The motivation for creating PixMo-Points was described as follows (pg. 3):
We collected pointing data that achieves three goals: (1) enables the model to point to anything described by text, (2) enables the model to count by pointing, and (3) enables the model to use pointing as a natural form of visual explanation when answering questions.

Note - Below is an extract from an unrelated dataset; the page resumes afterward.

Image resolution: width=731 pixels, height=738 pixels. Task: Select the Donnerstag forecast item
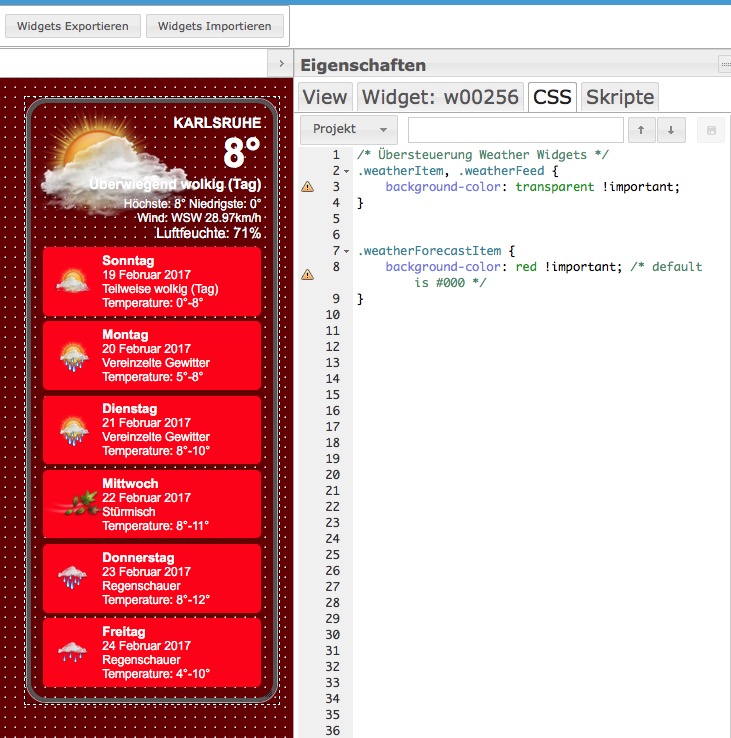pyautogui.click(x=152, y=579)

As I mentioned above, pointing is one of the most interesting and novel aspects of the Molmo models. There’s a video demonstration, but you can also try it for yourself. Pointing is a really useful form of communication, and serves a useful complement or alternative to natural language. In the example below, I asked Molmo to “point” to the front right paw of the black cat. It does a pretty good job:
In this case, highlighting the cat’s paw is much more straightforward and easier to understand than describing its position in natural language, which is what GPT-4o resorts to:
![](https://substackcdn.com/image/fetch/w_1456,c_limit,f_auto,q_auto:good,fl_progressive:steep/https%3A%2F%2Fsubstack-post-media.s3.amazonaws.com%2Fpublic%2Fimages%2F01ec2de1-63d5-445c-9db8-400e0ec0f89d_1522x992.png)

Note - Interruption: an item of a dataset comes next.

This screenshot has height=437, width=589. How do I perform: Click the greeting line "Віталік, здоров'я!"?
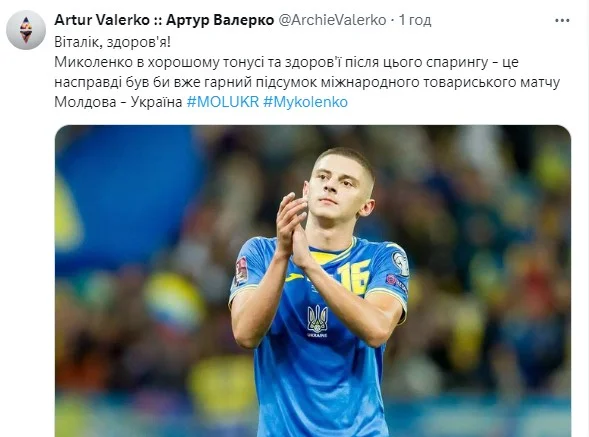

To be clear, GPT-4o’s answer is completely acceptable. It might even seem unfair to ask GPT-4o to “point” since it wasn’t trained to do that1, and there’s no reason in principle to suspect that the model couldn’t be trained to do so. But that’s exactly my point (pardon the pun) here: the data and training objective are really important for a model’s behavior, and the AI2 researchers came up with a clever task.
An edge for counting
How does Molmo stack up against state-of-the-art models like GPT-4o?
The original paper conducted a series of evaluations using standard benchmarks; Molmo was also compared to other state-of-the-art multimodal models using the Elo ranking method, in which outputs are compared directly by human judges. These results of these evaluation approaches can be found on AI2’s blog post introducing Molmo, but the key takeaway is that the Molmo models all perform quite well using both evaluation approaches—competitively with models like GPT-4o and Claude 3.5 Sonnet.

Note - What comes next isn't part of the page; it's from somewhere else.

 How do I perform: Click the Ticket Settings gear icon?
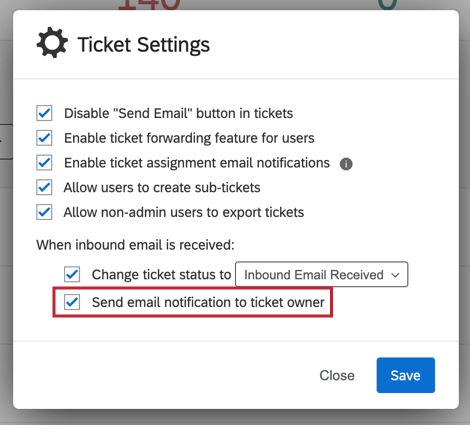click(x=52, y=42)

One especially striking result was that Molmo did very well on tasks requiring counting, including CountBenchQA and PixMo-Count. On PixMo-Count, for example, the Molmo models ranged in performance from 79.6% (for the smallest model in the family) to 85.2% (for the biggest model in the family). GPT-4o, in contrast, scored only 59.6%, while Claude 3.5 Sonnet scored 58.3%. No model besides the Molmo family scored higher than 64.3% (which was achieved by Gemini 1.5 Pro).
Counting the number of instances of an object in a scene requires both figuring out which parts of the image “count” as an example of that object in the first place, as well as tallying up all those examples. This is really hard to do at a glance, particularly as the number of instances grows. One intriguing possibility is that being trained to enumerate (via pointing) all the instances of an object scaffolds Molmo’s ability to count: rather than making an “approximate guess”, Molmo might be able to point at each instance one-by-one, thereby enabling a much more precise estimate. This is something I’m planning to study more formally with some collaborators—but it’s a compelling and theoretically interesting possibility.
GPT-4o can interpret parts of an image that have already been highlighted, but as far as I know, it can’t “point” itself. And if it can, it certainly didn’t so when asked.